File storage systems have file data and file metadata: the namespace hierarchy, folder names, file names, the file creation, access, and modification times. More things to play with! Let’s play games with data and with metadata.
We can separate file metadata from file data. Why is that interesting? Two reasons: organization and performance.
A useful analogy here is the public library. If we think specifically of public libraries many years ago with their physical card catalog indexes, we’ll be able to see the separation and its implications more clearly. There’s a card catalog index (metadata), and there are books on shelves (data).
The card catalog is organized for fast and easy access. It’s in the front of the library, within easy reach. It’s organized by Subject, Author, and Title, for easy use. Relative to the pile of books, this index is pretty small. The index is organized and optimized according to user requirements.
The books can and should be organized separately according to completely different storage requirements. Rare books are in climate-controlled, expensive storage areas, with very little foot traffic. Paperbacks are in a different location, cheaper and more likely to be high traffic, along with periodicals. Larger folio and quarto volumes go on special shelving that accommodates their unusual size. Rarely accessed books can go off site.
This is so natural and obvious, we hardly think about it. But imagine if the card catalog were woven throughout the stacks, among the books and bookshelves, and you start to see how mixing metadata and data together might cause issues for applications accessing the storage systems.
Now consider a branch library. We can arrange for that branch to offer the entire global collection, even if very few of the books are stored there. We share the main card catalog with the branch, so that a user of the branch catalog sees the entire global collection (‘namespace’). A delivery system takes care of bringing books on demand. It’s obvious how separation of metadata from data makes this possible. (It’s also obvious how computer scientists can learn a lot from librarians, but that’s another story.)
By treating file metadata separately, we can build a global namespace that dissolves device-level boundaries. We can change the file metadata to reflect application or management requirements, allowing the file data can move on a different schedule, according to completely different requirements. We can share metadata to create cross-site collaborative universal namespaces. We can enhance the metadata with custom tags and values, increasing the usability (and value!) of all that file data.
Separation of file metadata from data enables high performance. The Parallel NFS standards define the contract between clients and servers, so that they can take advantage of the performance gains inherent in this separation of concerns.
File virtualization technology promises to be every bit as relevant and interesting as block storage virtualization has been for twenty years.
The point is, the access method gives you a model for virtualization, which gives you a place to insert software and computing power, which gives you the power and potential for a Cambrian explosion of imaginative solutions to data and storage problems.
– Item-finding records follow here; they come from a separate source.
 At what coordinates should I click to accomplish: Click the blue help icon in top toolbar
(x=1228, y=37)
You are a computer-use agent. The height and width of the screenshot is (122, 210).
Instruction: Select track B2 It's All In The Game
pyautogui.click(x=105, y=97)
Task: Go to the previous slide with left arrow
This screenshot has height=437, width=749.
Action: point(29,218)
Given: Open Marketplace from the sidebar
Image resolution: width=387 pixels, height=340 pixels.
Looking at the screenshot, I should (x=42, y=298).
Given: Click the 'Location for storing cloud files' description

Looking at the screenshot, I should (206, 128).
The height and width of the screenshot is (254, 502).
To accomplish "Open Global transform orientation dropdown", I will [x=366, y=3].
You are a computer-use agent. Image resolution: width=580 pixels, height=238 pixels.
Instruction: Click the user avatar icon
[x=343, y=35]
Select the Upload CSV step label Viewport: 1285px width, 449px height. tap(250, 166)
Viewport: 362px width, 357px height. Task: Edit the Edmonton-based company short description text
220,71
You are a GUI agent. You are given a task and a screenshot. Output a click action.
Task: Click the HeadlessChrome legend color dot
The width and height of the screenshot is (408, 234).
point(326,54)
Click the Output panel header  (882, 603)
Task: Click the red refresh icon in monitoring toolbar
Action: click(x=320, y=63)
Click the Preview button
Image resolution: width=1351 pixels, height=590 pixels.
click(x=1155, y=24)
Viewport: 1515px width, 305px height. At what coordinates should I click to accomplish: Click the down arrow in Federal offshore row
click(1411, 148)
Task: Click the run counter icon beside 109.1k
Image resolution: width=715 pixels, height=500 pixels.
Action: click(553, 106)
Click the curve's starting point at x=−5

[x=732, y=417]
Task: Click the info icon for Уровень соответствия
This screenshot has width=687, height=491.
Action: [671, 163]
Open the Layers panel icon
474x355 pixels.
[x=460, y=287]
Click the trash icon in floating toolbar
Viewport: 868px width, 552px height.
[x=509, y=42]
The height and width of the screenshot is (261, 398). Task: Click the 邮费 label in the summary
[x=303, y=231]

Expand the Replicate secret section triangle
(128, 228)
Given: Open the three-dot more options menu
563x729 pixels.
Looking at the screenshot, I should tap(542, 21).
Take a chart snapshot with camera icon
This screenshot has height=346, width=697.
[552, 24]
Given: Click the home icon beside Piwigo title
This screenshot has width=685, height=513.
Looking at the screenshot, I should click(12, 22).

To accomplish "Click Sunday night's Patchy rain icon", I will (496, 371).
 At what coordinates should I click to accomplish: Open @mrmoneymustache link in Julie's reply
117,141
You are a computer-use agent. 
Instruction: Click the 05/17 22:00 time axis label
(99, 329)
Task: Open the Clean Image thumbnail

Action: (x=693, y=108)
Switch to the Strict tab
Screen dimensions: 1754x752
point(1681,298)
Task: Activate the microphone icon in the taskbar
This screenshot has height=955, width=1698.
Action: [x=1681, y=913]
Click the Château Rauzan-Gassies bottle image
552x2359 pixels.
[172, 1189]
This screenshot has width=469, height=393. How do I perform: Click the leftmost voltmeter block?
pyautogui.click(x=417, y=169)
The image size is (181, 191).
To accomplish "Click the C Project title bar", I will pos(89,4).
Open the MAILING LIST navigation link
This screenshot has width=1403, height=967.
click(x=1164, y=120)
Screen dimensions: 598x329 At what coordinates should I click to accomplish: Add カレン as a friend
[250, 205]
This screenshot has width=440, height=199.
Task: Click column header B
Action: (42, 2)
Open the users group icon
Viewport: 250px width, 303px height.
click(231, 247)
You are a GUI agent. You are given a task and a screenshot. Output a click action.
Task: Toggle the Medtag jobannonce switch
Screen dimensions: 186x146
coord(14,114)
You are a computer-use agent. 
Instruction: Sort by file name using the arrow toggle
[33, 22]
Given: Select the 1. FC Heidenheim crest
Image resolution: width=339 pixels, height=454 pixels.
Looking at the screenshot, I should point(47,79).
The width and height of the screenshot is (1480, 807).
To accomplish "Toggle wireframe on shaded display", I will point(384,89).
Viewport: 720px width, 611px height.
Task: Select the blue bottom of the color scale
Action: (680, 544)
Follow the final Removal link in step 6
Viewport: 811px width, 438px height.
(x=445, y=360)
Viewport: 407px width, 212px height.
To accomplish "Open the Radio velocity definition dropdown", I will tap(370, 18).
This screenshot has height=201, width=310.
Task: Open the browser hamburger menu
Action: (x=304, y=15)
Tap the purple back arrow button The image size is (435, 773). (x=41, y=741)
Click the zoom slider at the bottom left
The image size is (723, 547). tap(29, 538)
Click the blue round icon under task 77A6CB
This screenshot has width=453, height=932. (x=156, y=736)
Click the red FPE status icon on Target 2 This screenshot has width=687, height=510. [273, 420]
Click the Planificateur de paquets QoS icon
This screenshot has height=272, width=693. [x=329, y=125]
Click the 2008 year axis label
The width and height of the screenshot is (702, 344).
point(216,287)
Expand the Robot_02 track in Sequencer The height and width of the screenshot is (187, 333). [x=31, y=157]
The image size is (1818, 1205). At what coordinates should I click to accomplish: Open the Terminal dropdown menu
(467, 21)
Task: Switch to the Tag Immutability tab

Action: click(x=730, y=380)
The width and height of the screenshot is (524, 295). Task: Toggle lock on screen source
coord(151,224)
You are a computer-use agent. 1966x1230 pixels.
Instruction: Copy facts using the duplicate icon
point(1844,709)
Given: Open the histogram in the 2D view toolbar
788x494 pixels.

Virtualization systems come with a cost, but they seem always to prove their worth in compelling ways. It’s safe to say that virtualization is shown in many cases to be beneficial. Safe, but weak ???? . Working up a bit more nerve, we could say something stronger–that virtualization seems always to produce these benefits, like a law of nature.
It’s even more fun to say that the benefits of virtualization are axiomatic, not requiring proof, and that wherever you see hardware, you should break those eggs, because you’ll always get an omelet.